2. Warum darf das Arbeitsamt die mir erstatteten Auslagen einfach einbehalten, so daß ich gezwungen bin sie einzuklagen?

Dies kann ich ohne Kenntnis des Einzelfalls nicht sicher beurteilen. Es handelt sich vermutlich nicht um ein Einbehalten, sondern um eine Rückforderung zu Unrecht gewährter Leistungen aufgrund vorhandenen Einkommens. Bei der Berechnung des Einkommens stützt sich das Arbeitsamt auf bestehende Rechtsgrundlagen. Inwieweit die Entscheidung des Gerichts anlässlich der Wahl im Jahre 2008 das Verwaltungshandeln anlässlich der Wahl im Jahre 2011 bindet, lässt sich anhand der gemachten Angaben nicht beurteilen.

3. Warum darf der Bund, in dem Fall das Arbeitsamt, von dem hamburgischen Haushaltsposten Wahlorganisation profitieren? Eine m.E. merkwürdige Umverteilung. Ich betrachte das als aktive Behinderung meiner ehrenamtlichen Tätigkeit und halte den ganzen Vorgang für ein intransparentes und undemokratisches Vorgehen und Einmischung des Arbeitsamtes in meine ehrenamtliche Tätigkeit als Wahlhelferin/Bezirksleitung.

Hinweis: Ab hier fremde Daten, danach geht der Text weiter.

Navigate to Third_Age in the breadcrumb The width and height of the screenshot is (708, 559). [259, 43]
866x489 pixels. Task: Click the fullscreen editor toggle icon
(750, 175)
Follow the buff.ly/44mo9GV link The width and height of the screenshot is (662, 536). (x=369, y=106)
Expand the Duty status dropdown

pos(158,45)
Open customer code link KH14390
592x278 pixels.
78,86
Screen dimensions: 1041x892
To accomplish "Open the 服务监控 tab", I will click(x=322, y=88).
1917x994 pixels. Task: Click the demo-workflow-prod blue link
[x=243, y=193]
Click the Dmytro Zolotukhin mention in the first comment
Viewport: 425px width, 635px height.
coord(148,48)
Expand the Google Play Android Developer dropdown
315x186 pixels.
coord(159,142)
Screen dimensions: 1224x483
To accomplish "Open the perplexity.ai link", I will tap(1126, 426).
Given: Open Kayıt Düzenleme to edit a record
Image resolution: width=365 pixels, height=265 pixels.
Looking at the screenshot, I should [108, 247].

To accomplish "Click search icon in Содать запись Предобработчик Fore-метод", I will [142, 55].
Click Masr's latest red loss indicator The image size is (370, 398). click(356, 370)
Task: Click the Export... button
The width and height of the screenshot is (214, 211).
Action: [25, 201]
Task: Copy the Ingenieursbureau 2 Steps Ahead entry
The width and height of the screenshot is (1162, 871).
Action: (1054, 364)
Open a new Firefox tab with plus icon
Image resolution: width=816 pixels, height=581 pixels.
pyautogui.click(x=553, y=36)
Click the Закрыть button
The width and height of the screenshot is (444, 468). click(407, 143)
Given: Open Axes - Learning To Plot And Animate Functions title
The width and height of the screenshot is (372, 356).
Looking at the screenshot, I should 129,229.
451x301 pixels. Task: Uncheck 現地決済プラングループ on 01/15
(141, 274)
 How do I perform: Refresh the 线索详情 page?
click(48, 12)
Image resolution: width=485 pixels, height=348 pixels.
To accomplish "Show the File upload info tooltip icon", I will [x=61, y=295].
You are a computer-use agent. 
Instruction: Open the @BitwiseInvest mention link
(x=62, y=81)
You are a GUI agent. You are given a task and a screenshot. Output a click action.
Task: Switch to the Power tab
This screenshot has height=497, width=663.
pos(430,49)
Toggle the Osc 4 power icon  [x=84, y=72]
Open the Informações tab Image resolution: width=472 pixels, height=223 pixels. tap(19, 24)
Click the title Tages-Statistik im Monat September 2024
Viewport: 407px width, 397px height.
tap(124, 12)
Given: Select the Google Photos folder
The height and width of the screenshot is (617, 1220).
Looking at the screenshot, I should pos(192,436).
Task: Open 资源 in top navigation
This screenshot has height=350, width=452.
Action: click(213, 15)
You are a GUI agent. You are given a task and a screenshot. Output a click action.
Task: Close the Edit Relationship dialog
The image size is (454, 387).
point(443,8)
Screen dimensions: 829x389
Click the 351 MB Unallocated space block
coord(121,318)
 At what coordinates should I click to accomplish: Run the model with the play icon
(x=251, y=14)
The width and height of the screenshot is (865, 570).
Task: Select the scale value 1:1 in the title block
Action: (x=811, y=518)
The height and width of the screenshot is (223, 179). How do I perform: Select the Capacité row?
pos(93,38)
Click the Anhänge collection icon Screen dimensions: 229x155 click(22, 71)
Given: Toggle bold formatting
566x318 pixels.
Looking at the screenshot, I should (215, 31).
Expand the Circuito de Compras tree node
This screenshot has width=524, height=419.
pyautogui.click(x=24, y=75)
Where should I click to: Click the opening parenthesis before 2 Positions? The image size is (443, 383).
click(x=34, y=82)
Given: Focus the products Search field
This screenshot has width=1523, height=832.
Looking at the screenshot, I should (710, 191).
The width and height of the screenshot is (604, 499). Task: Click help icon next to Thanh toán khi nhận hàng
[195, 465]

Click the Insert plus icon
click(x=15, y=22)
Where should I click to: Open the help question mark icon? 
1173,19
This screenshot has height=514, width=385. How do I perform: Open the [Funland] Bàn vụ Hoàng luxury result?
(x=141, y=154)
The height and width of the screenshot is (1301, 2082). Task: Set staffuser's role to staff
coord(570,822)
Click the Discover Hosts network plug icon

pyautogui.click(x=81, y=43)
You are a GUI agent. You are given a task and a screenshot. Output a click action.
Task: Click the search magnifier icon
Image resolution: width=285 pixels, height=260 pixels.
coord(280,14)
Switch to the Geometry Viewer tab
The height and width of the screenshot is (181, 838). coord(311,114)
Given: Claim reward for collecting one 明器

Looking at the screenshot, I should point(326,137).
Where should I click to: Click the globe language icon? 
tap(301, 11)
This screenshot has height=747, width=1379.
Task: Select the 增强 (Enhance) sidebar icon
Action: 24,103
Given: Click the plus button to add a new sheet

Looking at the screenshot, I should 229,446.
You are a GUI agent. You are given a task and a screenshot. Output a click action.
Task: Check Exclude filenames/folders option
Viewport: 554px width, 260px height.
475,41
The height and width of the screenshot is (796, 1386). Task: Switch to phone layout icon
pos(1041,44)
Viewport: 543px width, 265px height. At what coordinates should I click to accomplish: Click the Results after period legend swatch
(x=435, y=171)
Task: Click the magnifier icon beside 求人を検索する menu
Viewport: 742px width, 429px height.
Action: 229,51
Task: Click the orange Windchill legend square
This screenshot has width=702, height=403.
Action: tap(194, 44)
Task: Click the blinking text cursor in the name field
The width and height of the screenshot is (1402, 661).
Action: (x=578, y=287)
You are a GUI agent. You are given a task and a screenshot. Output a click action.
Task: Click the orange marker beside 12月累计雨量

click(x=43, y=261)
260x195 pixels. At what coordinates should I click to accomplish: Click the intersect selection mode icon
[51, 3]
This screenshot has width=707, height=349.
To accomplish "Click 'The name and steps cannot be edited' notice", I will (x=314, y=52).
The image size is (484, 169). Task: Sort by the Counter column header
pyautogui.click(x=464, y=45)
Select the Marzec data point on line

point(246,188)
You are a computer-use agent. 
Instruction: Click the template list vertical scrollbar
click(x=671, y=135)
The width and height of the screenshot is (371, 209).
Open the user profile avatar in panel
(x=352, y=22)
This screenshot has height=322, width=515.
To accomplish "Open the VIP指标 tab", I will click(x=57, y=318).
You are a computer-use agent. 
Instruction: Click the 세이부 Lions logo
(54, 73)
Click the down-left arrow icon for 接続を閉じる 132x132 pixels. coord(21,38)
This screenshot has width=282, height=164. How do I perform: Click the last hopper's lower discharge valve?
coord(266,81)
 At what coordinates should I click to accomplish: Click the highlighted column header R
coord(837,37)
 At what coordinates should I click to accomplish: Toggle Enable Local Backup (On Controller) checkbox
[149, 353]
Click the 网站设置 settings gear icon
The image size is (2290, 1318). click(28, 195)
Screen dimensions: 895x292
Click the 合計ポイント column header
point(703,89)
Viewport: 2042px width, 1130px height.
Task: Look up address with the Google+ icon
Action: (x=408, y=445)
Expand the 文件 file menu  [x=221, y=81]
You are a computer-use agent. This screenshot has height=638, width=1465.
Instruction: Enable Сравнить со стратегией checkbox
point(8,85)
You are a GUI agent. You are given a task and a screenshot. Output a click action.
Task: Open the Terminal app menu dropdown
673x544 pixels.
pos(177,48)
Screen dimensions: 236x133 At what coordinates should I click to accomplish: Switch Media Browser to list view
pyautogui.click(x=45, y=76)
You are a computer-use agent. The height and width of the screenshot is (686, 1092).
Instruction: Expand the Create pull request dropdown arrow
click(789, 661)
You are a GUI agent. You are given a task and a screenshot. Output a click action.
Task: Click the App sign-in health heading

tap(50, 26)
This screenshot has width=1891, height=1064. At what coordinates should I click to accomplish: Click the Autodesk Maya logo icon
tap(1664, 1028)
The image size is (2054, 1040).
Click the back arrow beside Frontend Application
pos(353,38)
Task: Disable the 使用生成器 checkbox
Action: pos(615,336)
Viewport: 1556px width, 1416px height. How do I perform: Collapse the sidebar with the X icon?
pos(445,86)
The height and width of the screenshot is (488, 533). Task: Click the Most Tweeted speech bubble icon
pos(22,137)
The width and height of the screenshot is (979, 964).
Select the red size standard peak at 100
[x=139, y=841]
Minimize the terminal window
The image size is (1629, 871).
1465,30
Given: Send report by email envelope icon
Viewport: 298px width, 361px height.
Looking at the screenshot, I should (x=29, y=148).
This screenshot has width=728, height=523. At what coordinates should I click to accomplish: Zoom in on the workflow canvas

Sehr geehrte Frau Wiebe, nicht "der Bund" profitiert, sondern die Gemeinschaft aller Steuerzahler wird in dem Maße entlastet, wie es Ihnen gelingt für Ihren eigenen Unterhalt selbst aufzukommen. Dazu werden natürlich auch einmalige oder vorübergehende Zahlungen zumindest teilweise angerechnet. Im Übrigen handelt es sich zwar um eine ehrenamtliche, nicht aber um eine unentgeltliche Aufgabe. Die von Ihnen genannten 400 € für die Aufgabe sind ja - wie sie selber schreiben - nicht wenig.